ASSIGNMENT 1 ::
Translate this sentence from the passage on science in smart city projects into Spanish: "It compares two models, discusses their complementarity and derives roles for scientific work on smart cities."
ASSIGNMENT 2 ::
From the passage on science in smart city projects, extract the text from "Prof. Dr.-Ing. Jörg" up to and including "Toyo Universität Tokyo.".

SOURCE PASSAGE ::
- - -
The paper examines the various roles and functions of science in the context of smart city projects. It compares two models, discusses their complementarity and derives roles for scientific work on smart cities. A) Science for Smart Cities – This refers to a supportive role in which researchers accompany key actors (municipalities, policymakers, etc.) “from the side,” providing scientific grounding to help implement smart city strategies, projects, and technologies effectively. Scientific resources are selectively mobilized—by preparing and applying existing knowledge from disciplines such as sociology, ICT, or planning (keywords: quadruple helix, agile development, integrated urban development). B) Science of Smart Cities – This model aims to build robust conceptual foundations beyond case studies and singular experiences. It seeks a more distanced, analytical understanding of smart city developments, identifying overarching principles, methods, and models to explain and shape them systematically. This type of foundational research (keywords: technological path dependency, impact modeling, data value creation) is experimental, exploratory, and synthetic in nature. The central hypothesis is that smart city science primarily operates in Mode A—as applied, accompanying research or knowledge provision. However, key challenges (terminology, replication, validation, impact research, solution transfer) stem largely from the lack of foundational research (Mode B). Developing such foundations—together with mechanisms for translating them into practice, as seen in “translational research” in medicine—not only enhances the effectiveness and scalability of smart city approaches, but may be essential to their success.
Prof. Dr.-Ing. Jörg Rainer NOENNIG is Professor for Digital City Science at HafenCity Universität in Hamburg and directs the WISSENSARCHITEKTUR Laboratory of Knowledge Architecture at TU Dresden. He studied architecture at Bauhaus Universität Weimar, Polytech Krakow and Waseda University Tokyo. Between 1998 and 2001 he practiced as architect in Tokyo. He was Research Associate at TU Dresden, where he was appointed Junior Professor for Knowledge Architecture. He worked at different Universities outside Germany, such as the Universita degli Studi dell l’Aquila, and the Toyo Universität Tokyo.
- - -
GIVEN DATA ::
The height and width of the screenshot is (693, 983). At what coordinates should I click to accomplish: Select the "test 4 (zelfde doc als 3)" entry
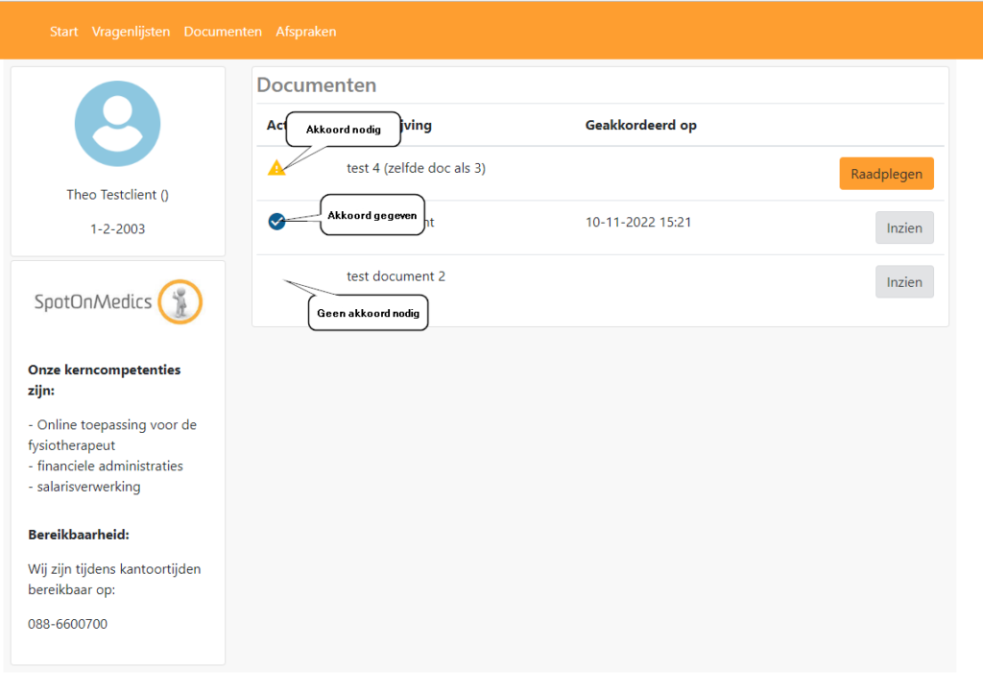point(416,168)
- - -
TASK OUTPUT 1 ::
Compara dos modelos, analiza su complementariedad y deduce funciones para el trabajo científico sobre las ciudades inteligentes.

TASK OUTPUT 2 ::
Prof. Dr.-Ing. Jörg Rainer NOENNIG is Professor for Digital City Science at HafenCity Universität in Hamburg and directs the WISSENSARCHITEKTUR Laboratory of Knowledge Architecture at TU Dresden. He studied architecture at Bauhaus Universität Weimar, Polytech Krakow and Waseda University Tokyo. Between 1998 and 2001 he practiced as architect in Tokyo. He was Research Associate at TU Dresden, where he was appointed Junior Professor for Knowledge Architecture. He worked at different Universities outside Germany, such as the Universita degli Studi dell l’Aquila, and the Toyo Universität Tokyo.